So just how difficult were Curetis’ interactions with the FDA? Quite surprisingly, Curetis did not experience much difficulty at all with their De Novo application.

“The FDA was extremely collaborative and forthcoming with their communication. When you have FDA reviewers willing to do 30-60-minute Skype calls on out-of-office days to discuss an item, to me, that’s truly outstanding,” Schacht explained. “From a European perspective, we always tend to look at our government and scratch our heads and say, 'well they’re civil servants and clearly underpaid,' but not the FDA; they were, for sure, working extremely hard and diligently.”

Bacher also had positive things to say about his experience working on the De Novo submission with the FDA,

“We submitted the De Novo application in January of 2017 and thought it would be out of our hands for a while, but the FDA went into full interactive review within a week or so, and we shot emails back and forth across the Atlantic almost on a daily basis. I hadn’t really expected to get emails from the FDA over a weekend, but I did more than once. They also responded quite swiftly when we had some questions or needed other guidance.” He continued, “One of the larger tasks discussed during the interactive review was the benefit/risk analysis. We collected the data for each and every positive patient sample with the correlated antibiotics data and we were running the data past a group of clinical experts. These experts made judgment calls on what would have changed if they had received the information much earlier. Would there have been a benefit to the patient, or could it have been detrimental? This became the basis of a very thorough benefit/risk analysis and, in the end, helped the FDA to determine the data was acceptable to clear Unyvero for use in patient care in the United States.” 

All of this is very encouraging information for those seeking to market medical devices within the United States. The FDA has been working toward transparency and collaboration with industry, and it is good to hear positive examples in this regard. Schacht also had some positive comments on the timeliness of the review.

“We discussed and agreed with the FDA along the way on best estimates for the review time, and in the end it was literally cleared on day 120 of their 120-day statutory review window, so they used the full review window but came through right on time.” He added, “This clearance will help us tremendously in Europe, in the Middle East, and in Asia as well. Clearing the FDA hurdle, as high as it is, speaks to the quality of the product and the level of validation and rigor it has gone through.”

• WORK INSTRUCTIONS
(A) Reproduce everything in the Curetis FDA review text from "All of this" down to "of the review.".
(B) Carry on the Curetis FDA review text from the point where it stops.

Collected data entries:
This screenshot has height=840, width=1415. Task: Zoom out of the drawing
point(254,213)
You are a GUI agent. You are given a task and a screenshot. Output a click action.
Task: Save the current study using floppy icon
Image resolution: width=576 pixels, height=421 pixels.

• EXPECTED RESULTS
(A)
All of this is very encouraging information for those seeking to market medical devices within the United States. The FDA has been working toward transparency and collaboration with industry, and it is good to hear positive examples in this regard. Schacht also had some positive comments on the timeliness of the review.

(B)
It certainly is nice to have someone from outside the U.S. recognizing FDA clearance or approval as a major accomplishment from a global perspective. Schacht also related a rather compelling interaction from a face-to-face meeting with the FDA in the second quarter of 2017.

“We met with the agency to discuss some of the clinical data. One of the clinicians from the trial who was in attendance at this meeting described several specific patient cases in the non-interventional trial, comparing the Unyvero LRT results to standard of care (microbiology). Based on chart reviews, the clinician demonstrated representative cases where earlier detection by the LRT assay could have significantly reduced the amount of antibiotics used, as well as cases where the standard-of-care testing had missed clinically important pathogens -- that were positive by the LRT assay -- and the patient had died,” Schacht concluded.

The FDA has a dual charter. They are charged with ensuring medical devices, diagnostics, pharmaceuticals, and biologics are safe and effective for use in the United States. But, they also are responsible for supporting innovation in healthcare. At times, these two pillars of their charter can appear to be in potential conflict with one another. It is great to see an example here where the FDA seems to have struck a proactive balance in fostering safety, efficacy, AND innovation.